The community is unlike anything we know today. It has reverted to “Sameness” – the concept of colour is unknown by anyone, everyone wears the same “uniforms”, and for each year of a childs’ life it is expected that they will get a certain item (such as a bicycle when one enters their Ninth Year, or a coat with buttons in the front when they enter their Fourth Year). The people of the community do not know love or happiness, nor do they know anything of pain or suffering. Rather than inflict these feelings on the entire society, it is the Receiver of Memory’s job to keep these memories for when situations come up where the society needs to be advised on how to take care of the situation.
Similar to George Orwell’s 1984, there are speaker systems throughout the community which are used as surveillance (such as keep uneaten food – something Jonas does with an apple he and his friend Asher had been playing with) or for announcements. Life is planned out for everyone and no one is capable of choice. A person in the society can apply for a spouse (who would be picked by the Elders) and then that couple can apply for children, but only a boy and a girl for each couple. It is the job of the Birthmothers to give birth to the children, but if the new children do not meet the qualifications of the community, they are “released” instead of being able to enter society.
The book is very powerful. At first it was very similar to George Orwell’s 1984 or M. Night Shyamalan’s movie, The Village. As I read on, it blew my mind how crazy this society was. I felt sorry for Jonas and the burden he would have to carry being the Receiver of Memory (ultimately carrying the memories of pain, sadness, loss, torture, etc. on his shoulders), and when he asked his “parents” if they love him (their response being that that was an absurd question seeing as they do not know of love).
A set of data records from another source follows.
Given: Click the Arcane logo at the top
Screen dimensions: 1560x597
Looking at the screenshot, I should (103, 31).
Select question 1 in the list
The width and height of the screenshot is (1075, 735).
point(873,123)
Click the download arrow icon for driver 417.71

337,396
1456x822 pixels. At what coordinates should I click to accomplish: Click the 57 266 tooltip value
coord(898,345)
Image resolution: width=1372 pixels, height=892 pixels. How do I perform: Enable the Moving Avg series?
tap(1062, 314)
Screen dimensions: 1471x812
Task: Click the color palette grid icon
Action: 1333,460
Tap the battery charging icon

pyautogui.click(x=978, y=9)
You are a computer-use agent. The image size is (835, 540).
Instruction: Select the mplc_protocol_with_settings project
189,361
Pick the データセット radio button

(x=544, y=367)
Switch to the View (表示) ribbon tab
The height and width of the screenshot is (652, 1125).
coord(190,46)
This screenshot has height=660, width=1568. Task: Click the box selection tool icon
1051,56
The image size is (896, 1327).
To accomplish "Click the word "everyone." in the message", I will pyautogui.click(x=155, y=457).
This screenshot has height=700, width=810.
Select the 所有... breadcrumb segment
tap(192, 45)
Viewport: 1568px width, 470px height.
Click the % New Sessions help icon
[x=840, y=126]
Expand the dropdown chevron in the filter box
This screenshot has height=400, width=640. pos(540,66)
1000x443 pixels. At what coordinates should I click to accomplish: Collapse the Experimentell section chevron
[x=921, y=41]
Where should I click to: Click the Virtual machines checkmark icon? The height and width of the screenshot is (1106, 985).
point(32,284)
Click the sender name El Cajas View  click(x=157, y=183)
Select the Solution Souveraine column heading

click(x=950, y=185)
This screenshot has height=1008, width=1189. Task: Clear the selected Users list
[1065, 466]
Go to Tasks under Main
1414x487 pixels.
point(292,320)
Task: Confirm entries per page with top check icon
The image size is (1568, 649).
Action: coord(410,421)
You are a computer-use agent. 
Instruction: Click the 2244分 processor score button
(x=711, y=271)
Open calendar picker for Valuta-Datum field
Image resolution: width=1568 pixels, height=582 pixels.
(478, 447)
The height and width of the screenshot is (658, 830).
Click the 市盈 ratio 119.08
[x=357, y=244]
I would recommend anyone who’s interested in books about dystopia to read this. Lowry’s writing is very straightforward and easy to follow, though the subject can be hard to handle at times (especially when one learns what it means to be released). However, it is a great book to teach people to be grateful for what they have and to show them how nice it is that we all ARE different – seeing as in this community birthdays aren’t singled out for people, nor are they encouraged to be different.
For a book so simply written, The Giver has so much depth that I think it stands up to other books of the genre. It is well-crafted and is sure to make an impact on any reader.